Activity:
Reproduce the data below word for word, with every line in the same order.

Available data:

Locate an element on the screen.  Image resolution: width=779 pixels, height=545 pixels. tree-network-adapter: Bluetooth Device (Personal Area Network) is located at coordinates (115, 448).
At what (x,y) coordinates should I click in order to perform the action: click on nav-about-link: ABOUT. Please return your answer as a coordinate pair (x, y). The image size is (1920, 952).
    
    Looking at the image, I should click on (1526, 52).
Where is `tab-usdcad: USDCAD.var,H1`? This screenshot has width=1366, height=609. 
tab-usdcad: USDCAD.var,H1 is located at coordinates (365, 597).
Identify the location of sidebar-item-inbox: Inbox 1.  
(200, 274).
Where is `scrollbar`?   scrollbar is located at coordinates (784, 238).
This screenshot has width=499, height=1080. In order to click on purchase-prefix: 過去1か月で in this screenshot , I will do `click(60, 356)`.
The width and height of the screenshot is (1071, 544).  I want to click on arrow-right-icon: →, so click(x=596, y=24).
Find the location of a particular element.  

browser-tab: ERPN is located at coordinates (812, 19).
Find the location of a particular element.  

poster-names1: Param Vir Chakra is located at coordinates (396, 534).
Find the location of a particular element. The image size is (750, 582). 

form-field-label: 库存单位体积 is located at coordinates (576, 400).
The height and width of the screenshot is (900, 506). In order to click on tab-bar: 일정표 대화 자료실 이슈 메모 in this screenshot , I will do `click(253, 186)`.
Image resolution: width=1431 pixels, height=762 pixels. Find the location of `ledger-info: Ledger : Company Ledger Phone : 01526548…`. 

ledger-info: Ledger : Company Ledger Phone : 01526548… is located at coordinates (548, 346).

Answer to this problem:
Locate an element on the screen.  Image resolution: width=779 pixels, height=545 pixels. tree-network-adapter: Bluetooth Device (Personal Area Network) is located at coordinates (115, 448).
At what (x,y) coordinates should I click in order to perform the action: click on nav-about-link: ABOUT. Please return your answer as a coordinate pair (x, y). The image size is (1920, 952).
    
    Looking at the image, I should click on (1526, 52).
Where is `tab-usdcad: USDCAD.var,H1`? This screenshot has width=1366, height=609. 
tab-usdcad: USDCAD.var,H1 is located at coordinates (365, 597).
Identify the location of sidebar-item-inbox: Inbox 1.  
(200, 274).
Where is `scrollbar`?   scrollbar is located at coordinates (784, 238).
This screenshot has width=499, height=1080. In order to click on purchase-prefix: 過去1か月で in this screenshot , I will do `click(60, 356)`.
The width and height of the screenshot is (1071, 544).  I want to click on arrow-right-icon: →, so click(x=596, y=24).
Find the location of a particular element.  

browser-tab: ERPN is located at coordinates (812, 19).
Find the location of a particular element.  

poster-names1: Param Vir Chakra is located at coordinates (396, 534).
Find the location of a particular element. The image size is (750, 582). 

form-field-label: 库存单位体积 is located at coordinates (576, 400).
The height and width of the screenshot is (900, 506). In order to click on tab-bar: 일정표 대화 자료실 이슈 메모 in this screenshot , I will do `click(253, 186)`.
Image resolution: width=1431 pixels, height=762 pixels. Find the location of `ledger-info: Ledger : Company Ledger Phone : 01526548…`. 

ledger-info: Ledger : Company Ledger Phone : 01526548… is located at coordinates (548, 346).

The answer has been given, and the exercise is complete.